Population (2023-12-31)
- • Total: 3,570
- • Density: 116/km^{2} (301/sq mi)
- Time zone: UTC+01:00 (CET)
- • Summer (DST): UTC+02:00 (CEST)
- Postal codes: 21755
- Dialling codes: 04774
- Vehicle registration: CUX
- Website: www.hechthausen.de

= Hechthausen =

Hechthausen (/de/; Heckthusen) is a municipality in the district of Cuxhaven, in Lower Saxony, Germany.

==History==
Hechthausen belonged to the Prince-Archbishopric of Bremen, established in 1180. In 1648 the Prince-Archbishopric was transformed into the Duchy of Bremen, which was first ruled in personal union by the Swedish Crown - interrupted by a Danish occupation (1712-1715) - and from 1715 on by the Hanoverian Crown.
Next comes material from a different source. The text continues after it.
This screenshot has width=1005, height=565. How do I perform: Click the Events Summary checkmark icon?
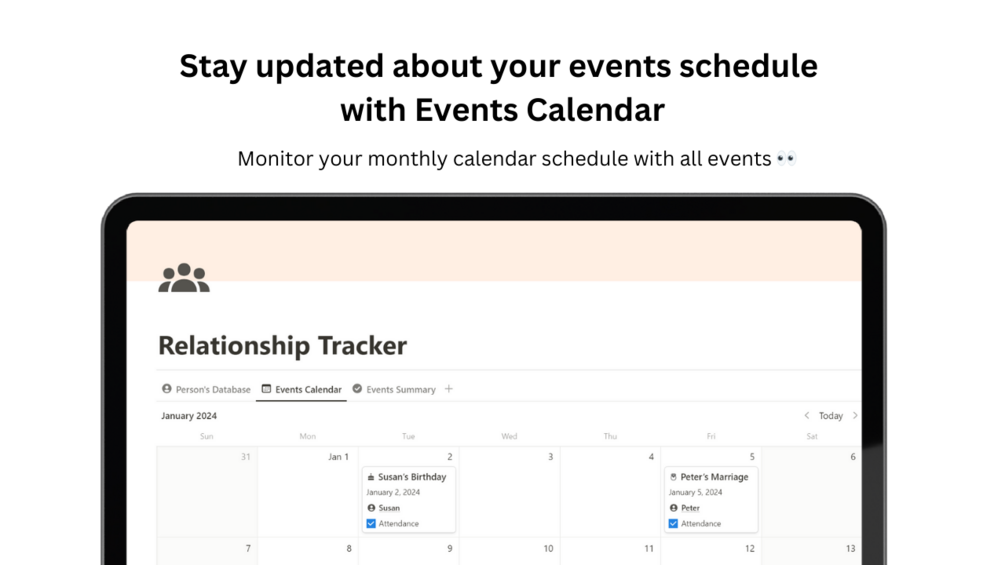(357, 389)
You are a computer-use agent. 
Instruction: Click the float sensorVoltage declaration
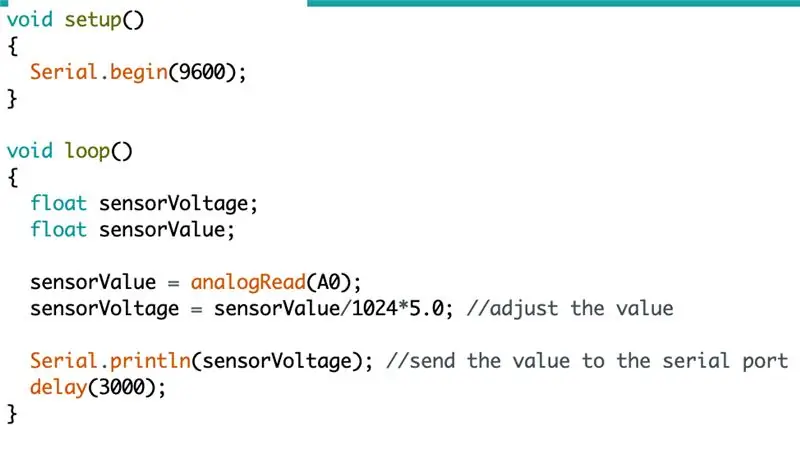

The Kingdom of Hanover incorporated the Duchy in a real union and the Ducal territory became part of the new Stade Region, established in 1823.

==Coat of arms==
The upper part of the arms, which displays a silver pike, winged and crowned with gold, comes from the coat of arms of Pomeranian family of Hechthausen.

The lower part of the arms, which displays three blue peaks, comes from the coat of arms of the Bremenian family of Marschalck von Bachtenbrock.